==== PASSAGE SHOWN
Seasoned Advice Asked on October 2, 2021

Let’s say that you’d just put pieces of meat or other food in plain water, for science, and don’t season or do anything else to the food afterwards. You use two amounts of water, both of which are enough to cover the food, and boil until cooked through.

Would you expect a measurable difference the loss of flavor compounds of the solid food to the water? Or would the amount of water be irrelevant as long as you cooked for the same time?

This is a hypothetical question, not intending to reproduce an actual recipe.

One Answer

I'm going to take my life in my hands here and hypothesize that the answer is "It all depends", assuming of course that everything is identical, apart from the volume of the water.

The first challenge is how are you going to objectively determine loss of flavour? If you were to subject the "Sample" and the "Water" to mass spectrometry for instance, you quite possibly could detect a discernable difference between experiments, especially if your food sample was very large and the water volume very small. For instance, certain salts would transfer from the food into the water, and once saturation point is reached, the water would not be able to absorb any more. Would reaching that equilibrium prevent a further deterioration of flavour? Quite possibly so, if salt was a major constituent of flavour for that particular food sample.

On the other hand, if the food sample was very small and the water volume was very large, salt would easily be expelled (unrestricted by saturation) to the point that the food no longer chemically resembled the original. Ergo, your sample would have suffered from loss of flavour. This conceivably could be offset by reabsorption, so it might not be total.
========
==== SUPPLIED RECORDS
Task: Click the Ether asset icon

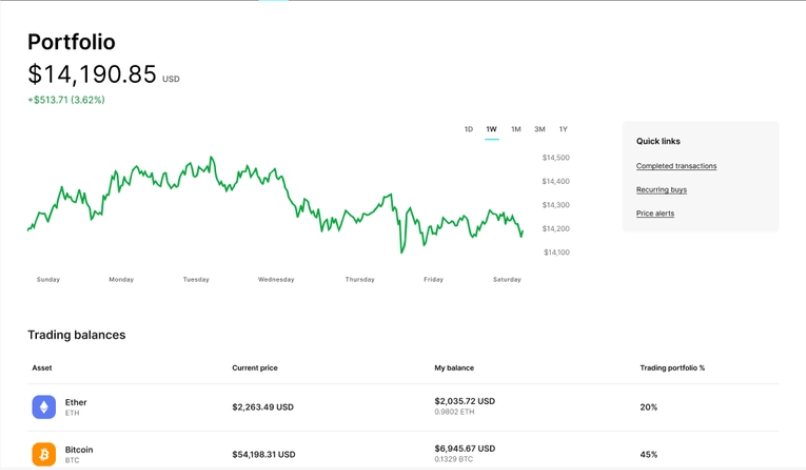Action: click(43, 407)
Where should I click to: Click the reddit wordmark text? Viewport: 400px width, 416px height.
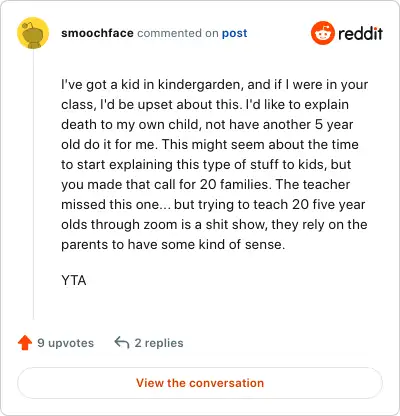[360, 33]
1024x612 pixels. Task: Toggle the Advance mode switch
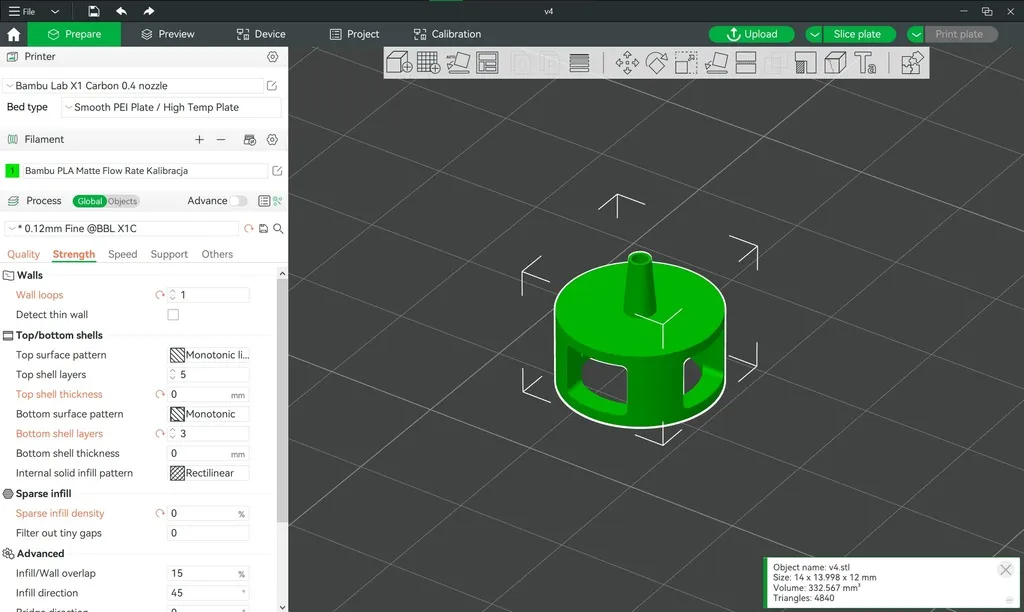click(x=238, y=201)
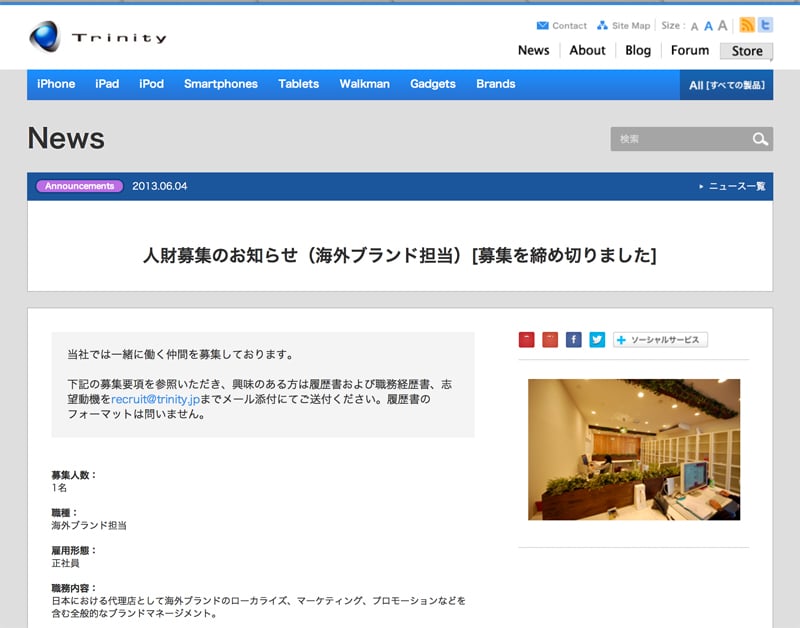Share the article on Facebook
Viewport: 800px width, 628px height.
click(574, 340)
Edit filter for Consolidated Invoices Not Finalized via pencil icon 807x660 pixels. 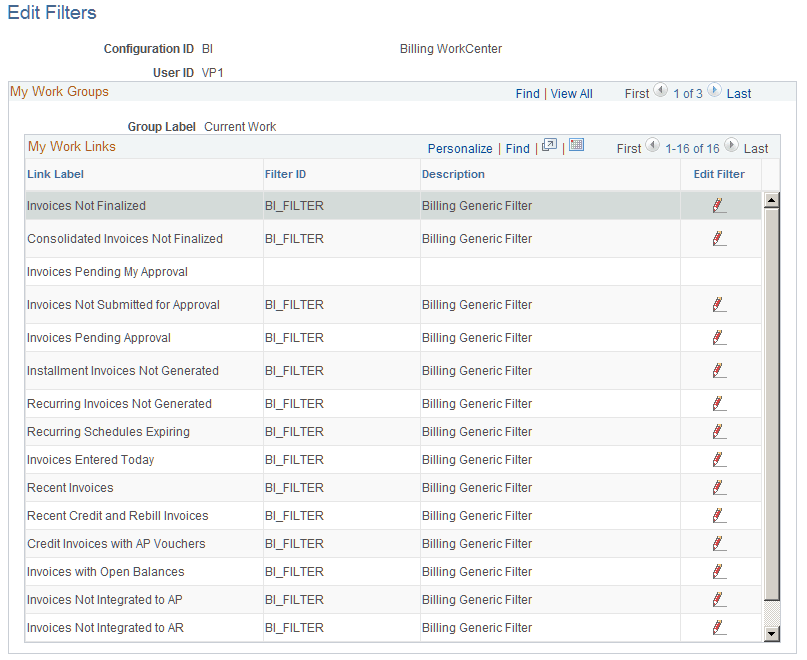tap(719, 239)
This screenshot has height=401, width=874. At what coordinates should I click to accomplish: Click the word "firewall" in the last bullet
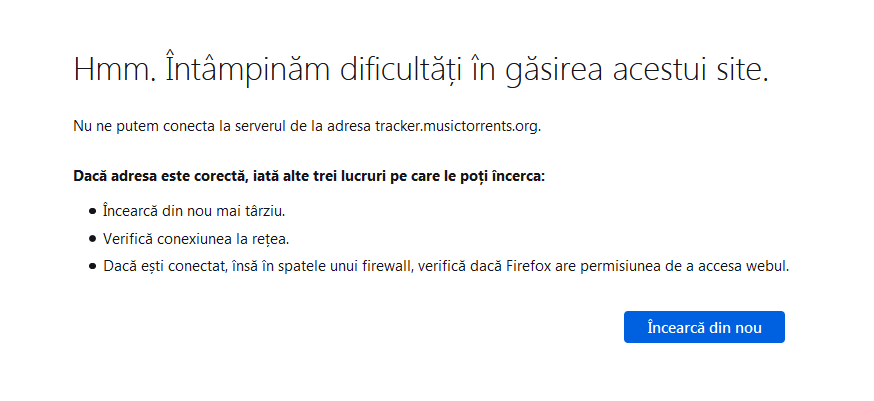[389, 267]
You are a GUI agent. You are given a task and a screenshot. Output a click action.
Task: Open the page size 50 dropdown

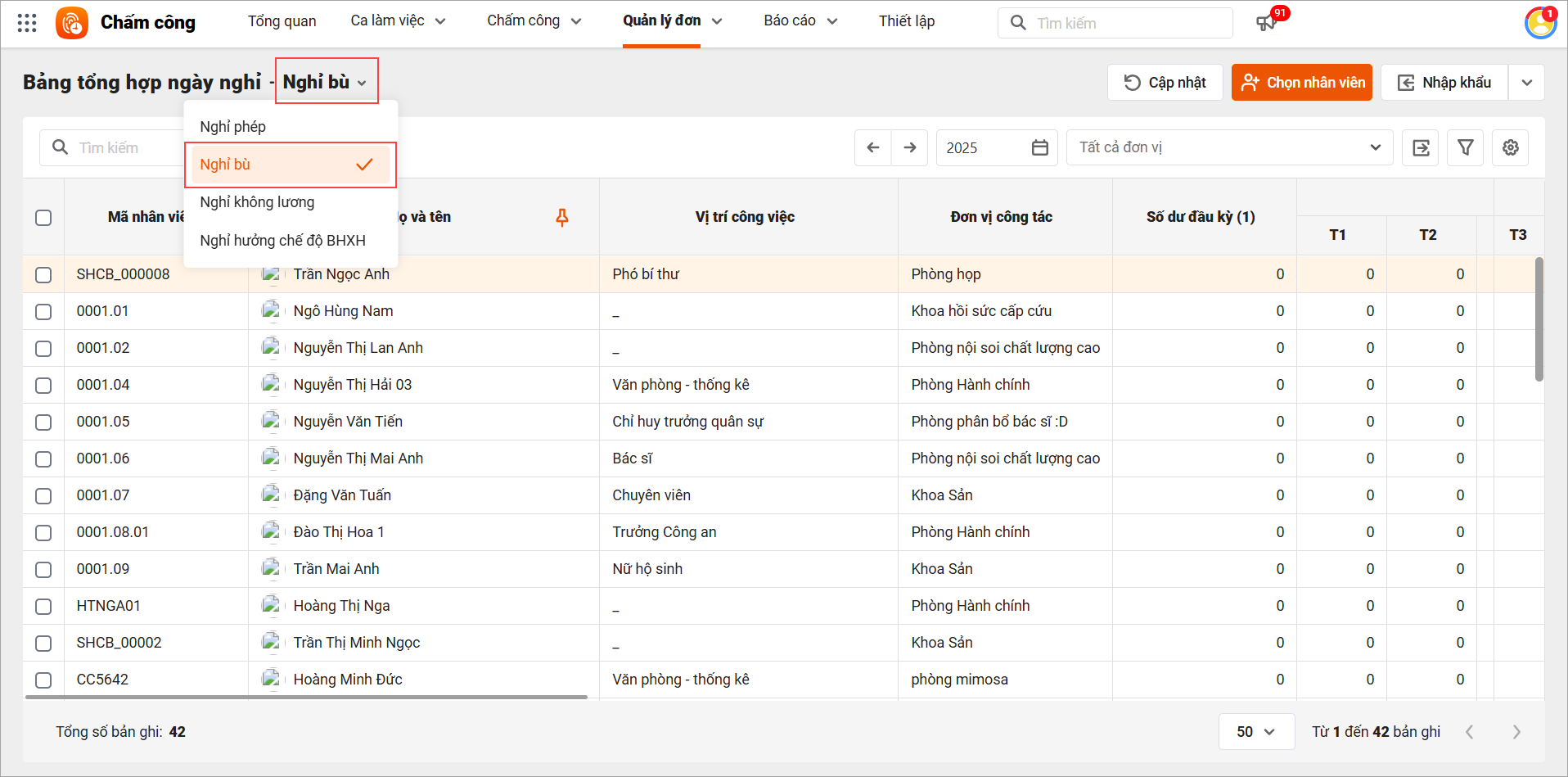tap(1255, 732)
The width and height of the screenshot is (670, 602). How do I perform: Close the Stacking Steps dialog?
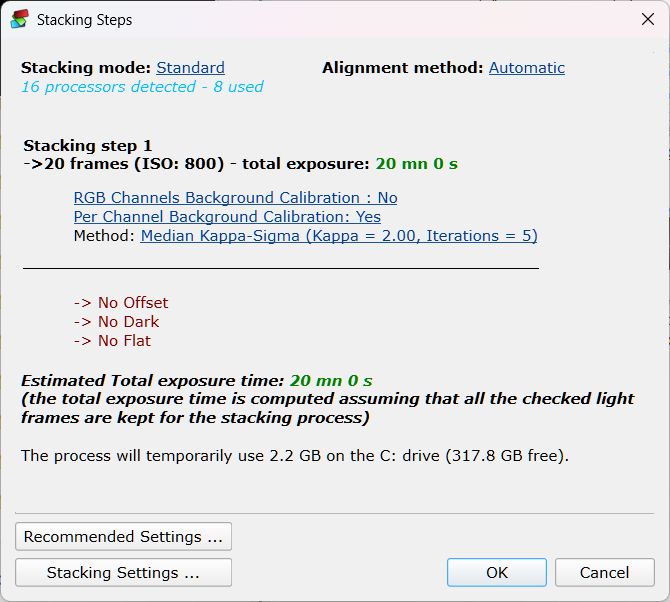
========
## WHAT IS EXPECTED
Repeat word for word the section of the passage on boiling food in water, starting at "Let’s say that" and ending at "an actual recipe.". The items have no part in this work.

## RIGHT ANSWER
Let’s say that you’d just put pieces of meat or other food in plain water, for science, and don’t season or do anything else to the food afterwards. You use two amounts of water, both of which are enough to cover the food, and boil until cooked through.

Would you expect a measurable difference the loss of flavor compounds of the solid food to the water? Or would the amount of water be irrelevant as long as you cooked for the same time?

This is a hypothetical question, not intending to reproduce an actual recipe.